設問一覧:
- A) 本文に引かれた有川浩の発言によると、図書館デビューは何年生のときでしたか。
- B) 次の記述 (i)〜(iii) が本文と一致するかどうかを、それぞれ「はい」または「いいえ」で答えてください。判断の根拠となる本文の語句を、一字一句違えずに引用してください。
(i) 取り上げられている雑誌は『ダ・ヴィンチ』2009年5月号である。
(ii) 有川浩が一番印象に残っている作品として挙げたのは『星へ行く船』である。
(iii) 有川浩は近所の友達と自転車で町の図書館に通った。
- C) 有川浩のインタビューを引用した本文を、最後の一文の後から書き継いでください。

━━━ 本文 ━━━

『ダ・ヴィンチ』2009年5月号。

「殿堂入りプラチナマンガランキング150」が目当てで購入したら有川浩の特集が組まれていたのでラッキーという感じ。で、「有川浩徹底解剖インタビュー」の発言中に新井素子さんの名前が出て来る。P.211より。

小学校に入ってからは、さらに読書のスイッチが入った。
「図書室に入り浸りましたね〜。学校の図書室じゃなくて、まちの図書館というものがあると聞きつけてからは、近所の友達とみんなでバスに乗って通いました。図書館デビューは小学校5年生で、地元の市役所の支所に入ってる図書館です。ちょうどその頃に新井素子さんと出会って、当時の女の子はみんなそうだったと思いますけど、コバルト(文庫)のほうにガーッといきました。私が一番印象に残っているのは、『星へ行く船』。新井さんはSFの比率が大きかったですけど、その中にちょこっと混ぜてくる、あゆみちゃんと太一郎さんの恋愛がすごく楽しくって。コバルトから飛び出して、新井さんが他のレーベルで書いてらっしゃる本をどんどん追いかけていきました」

━━━ 記録データ ━━━

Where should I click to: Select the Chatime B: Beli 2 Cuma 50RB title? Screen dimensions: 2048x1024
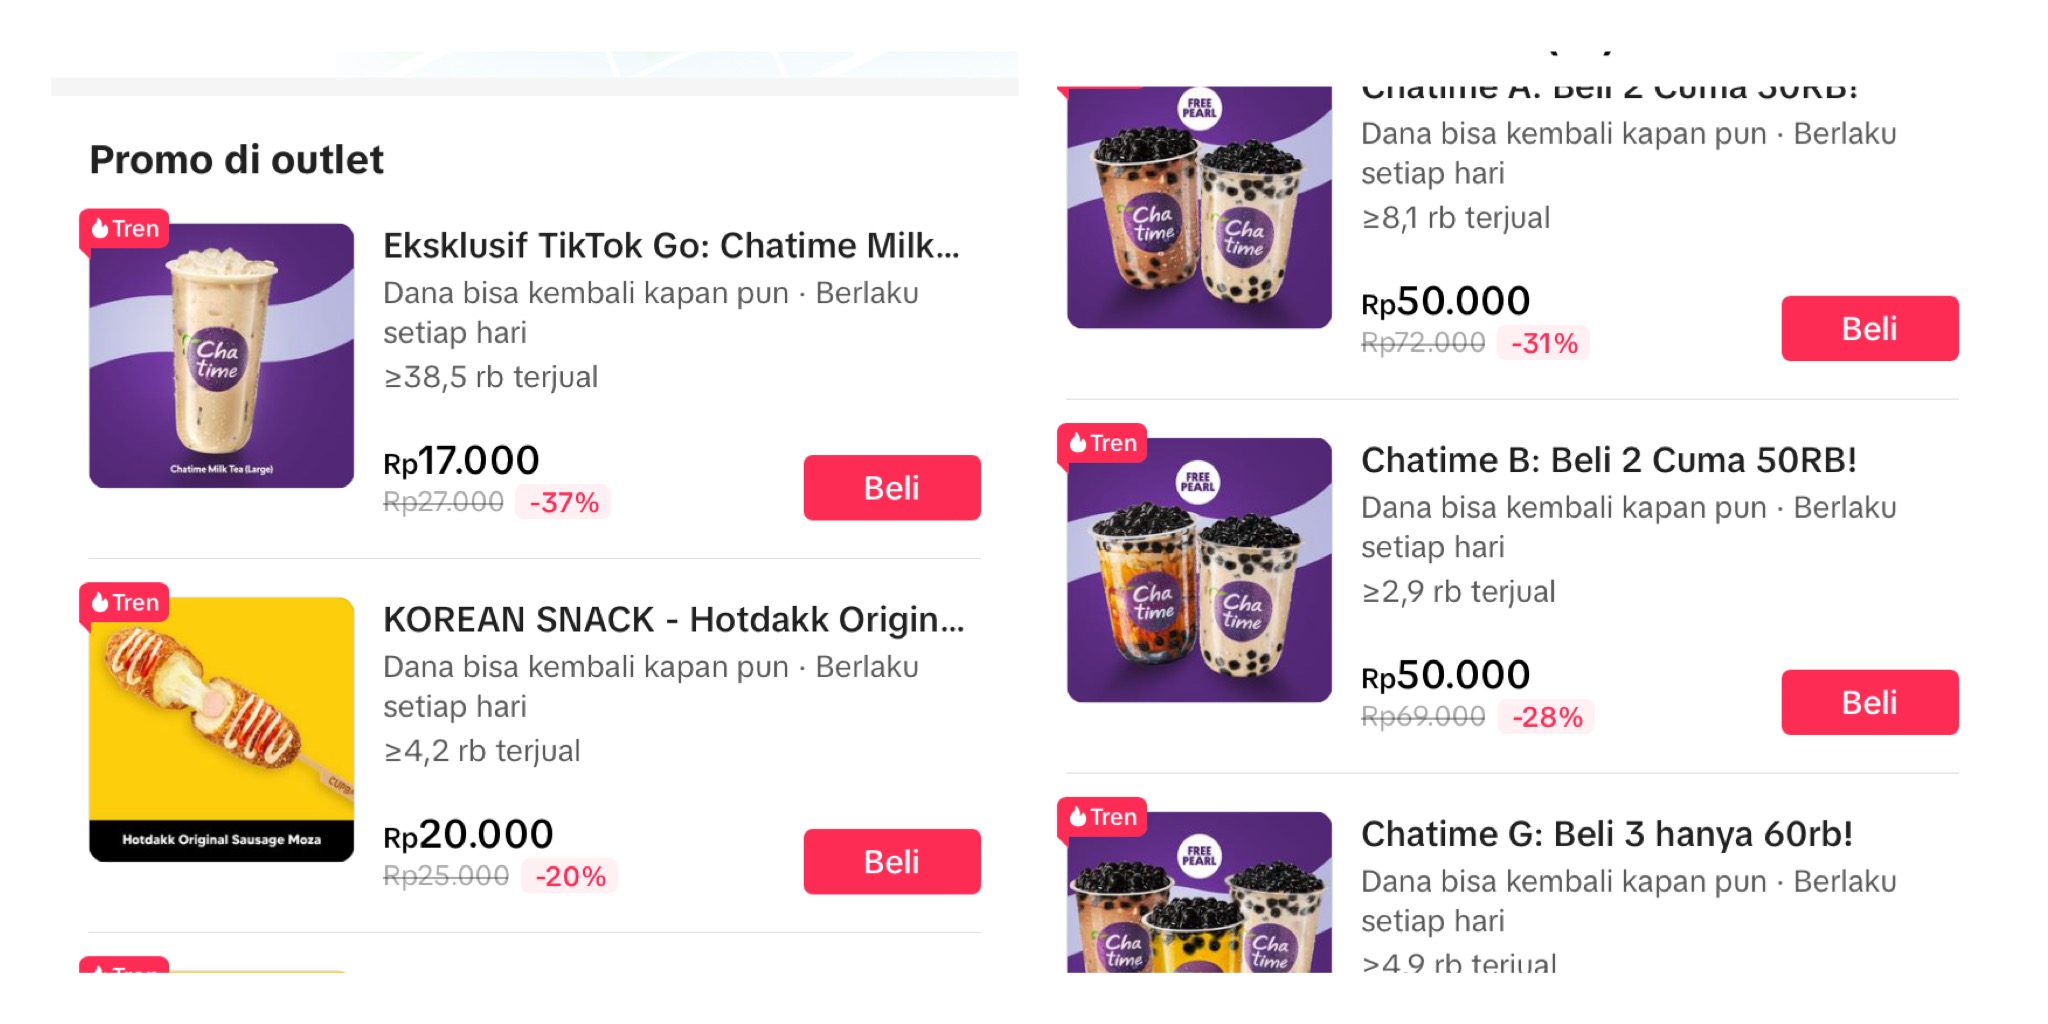point(1608,460)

━━━

解答一覧:
- A) 小学校5年生のときです。

- B)
(i) はい。「『ダ・ヴィンチ』2009年5月号。」
(ii) はい。「私が一番印象に残っているのは、『星へ行く船』。」
(iii) いいえ。「近所の友達とみんなでバスに乗って通いました」

- C)
そして、小説家になりたいという気持ちが決定的なものとなる。
「それまで本を読むというのは、ためになるとか勉強になるとか、お題目がないと許されない感じがあったんですけど、コバルト文庫や今でいうライトノベルのはしりとなったレーベルの発生で、”楽しむためだけに読んでいいんだよ”ってことを全肯定された感覚があったんです。本を読むのが好きって言うと、真面目な子供扱いされるのが、昔からものすごく納得いかなかったんですよ。本を読むことって遊びだし、遊び道具としての本があってもいいじゃないって思うんです。私もそういういうものを書きたい、”素ちゃん”になりたい”、”ライトノベル作家になりたい!”っていう夢は、その頃からずっとあるんです」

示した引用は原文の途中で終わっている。